## begin
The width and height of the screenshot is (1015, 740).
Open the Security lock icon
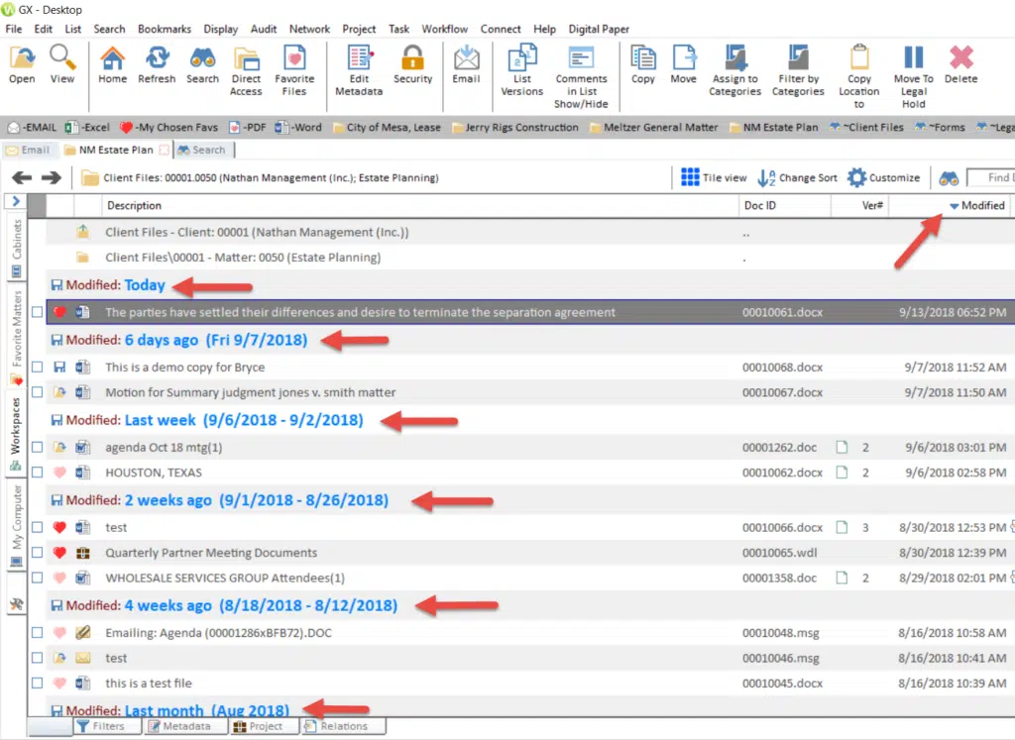[x=412, y=64]
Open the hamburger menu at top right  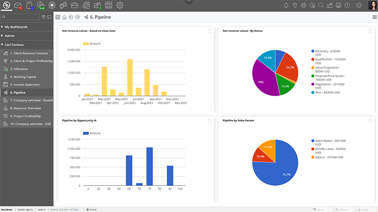click(x=375, y=17)
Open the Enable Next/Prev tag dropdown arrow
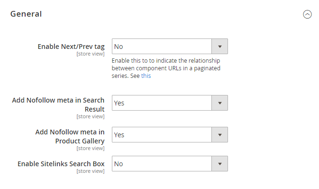 [220, 47]
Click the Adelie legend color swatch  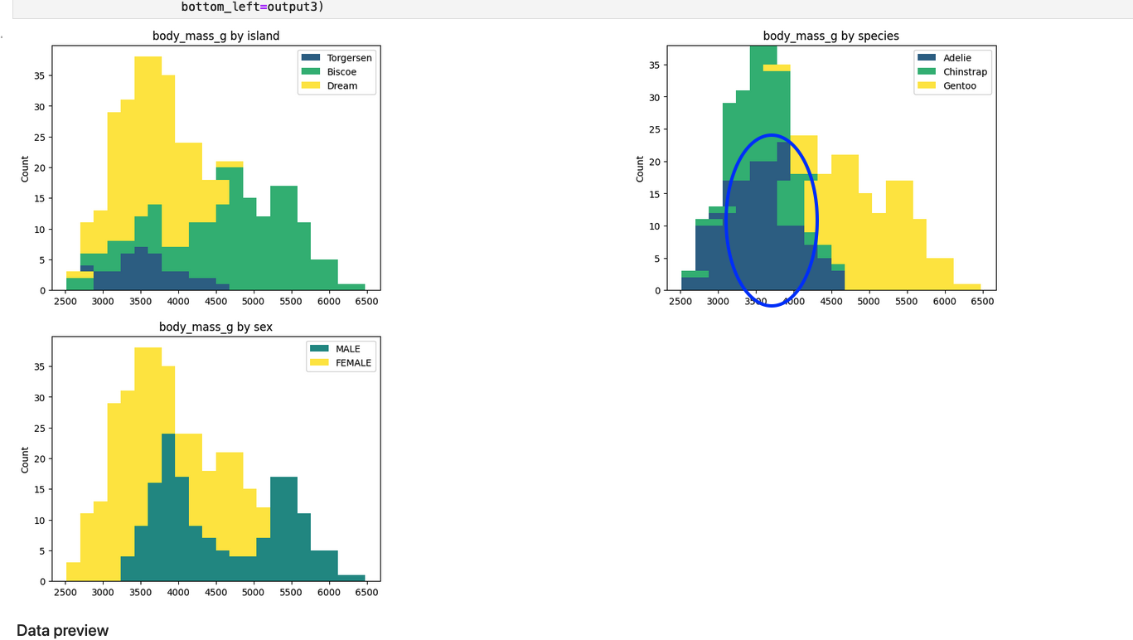coord(927,57)
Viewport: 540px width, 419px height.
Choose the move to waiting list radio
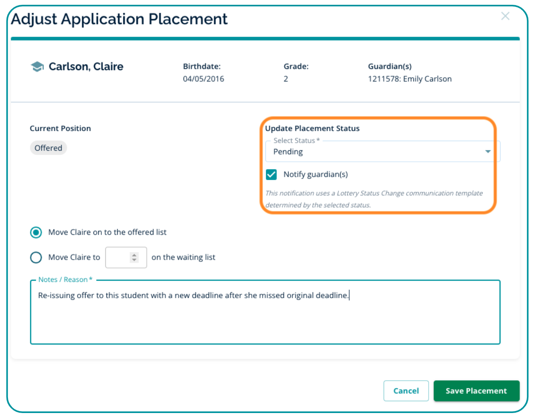[x=36, y=258]
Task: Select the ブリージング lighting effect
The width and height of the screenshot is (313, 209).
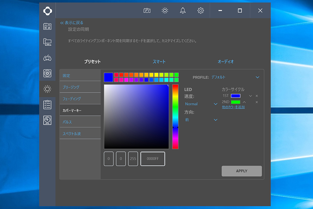Action: point(71,87)
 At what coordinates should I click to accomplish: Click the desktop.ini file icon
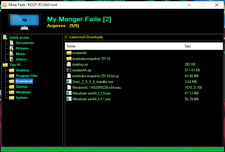pos(69,64)
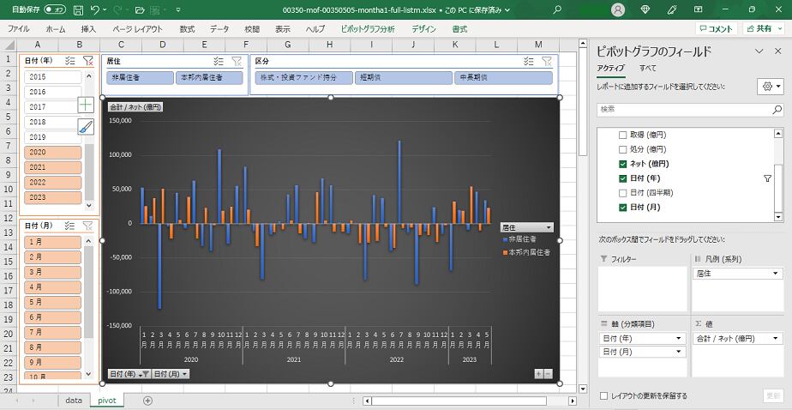Check the 日付 (四半期) field checkbox
This screenshot has width=792, height=410.
click(x=623, y=193)

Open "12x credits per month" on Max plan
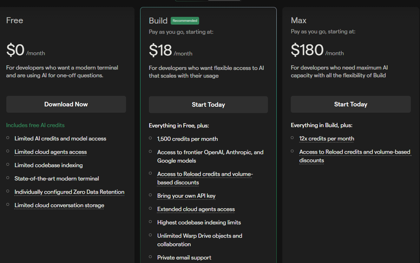[327, 138]
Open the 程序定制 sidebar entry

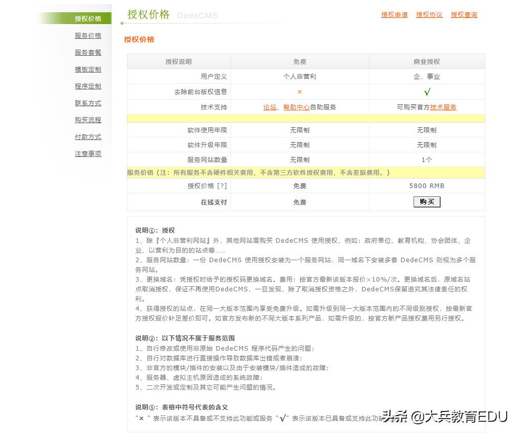(88, 86)
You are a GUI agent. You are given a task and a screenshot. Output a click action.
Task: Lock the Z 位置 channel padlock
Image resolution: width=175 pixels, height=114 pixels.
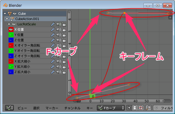point(64,40)
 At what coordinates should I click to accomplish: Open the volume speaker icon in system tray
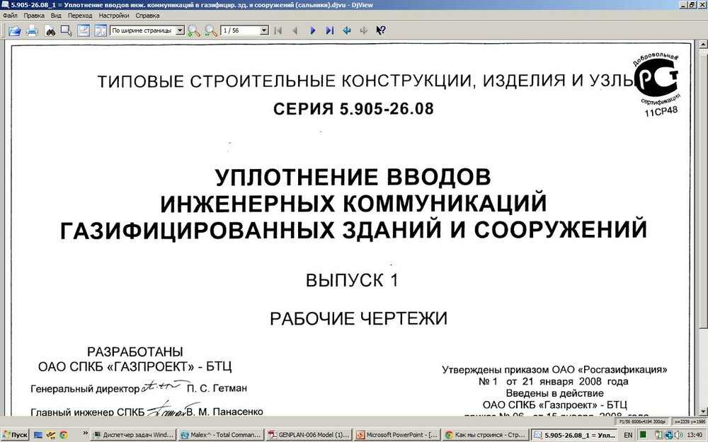click(678, 434)
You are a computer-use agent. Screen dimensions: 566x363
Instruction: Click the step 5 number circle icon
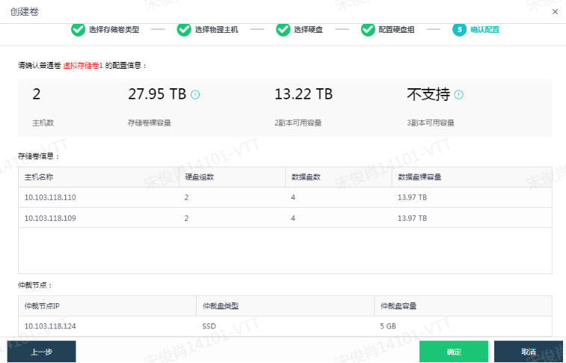point(459,30)
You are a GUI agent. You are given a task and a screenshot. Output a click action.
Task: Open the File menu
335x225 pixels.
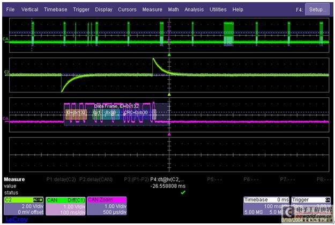11,10
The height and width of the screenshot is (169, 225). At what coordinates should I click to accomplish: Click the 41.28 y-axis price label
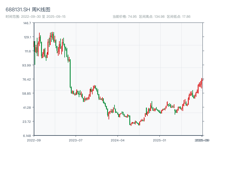click(x=27, y=107)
## end
# Goal
Rewrite the listing as a numbered list with blank lines left out, starting at the line that contains "desktop.ini file icon" and ending at the end of the listing. Leave the pictures out of your answer.

# Solution below
1.  At what coordinates should I click to accomplish: Click the desktop.ini file icon
2. pos(69,64)
3. Check the 日付 (四半期) field checkbox
4. This screenshot has width=792, height=410.
5. click(x=623, y=193)
6. Open "12x credits per month" on Max plan
7. [327, 138]
8. Open the 程序定制 sidebar entry
9. (88, 86)
10. You are a GUI agent. You are given a task and a screenshot. Output a click action.
11. Task: Lock the Z 位置 channel padlock
12. Image resolution: width=175 pixels, height=114 pixels.
13. point(64,40)
14.  At what coordinates should I click to accomplish: Open the volume speaker icon in system tray
15. click(678, 434)
16. You are a computer-use agent. Screen dimensions: 566x363
17. Instruction: Click the step 5 number circle icon
18. point(459,30)
19. You are a GUI agent. You are given a task and a screenshot. Output a click action.
20. Task: Open the File menu
21. 335x225 pixels.
22. 11,10
23. The height and width of the screenshot is (169, 225). At what coordinates should I click to accomplish: Click the 41.28 y-axis price label
24. click(x=27, y=107)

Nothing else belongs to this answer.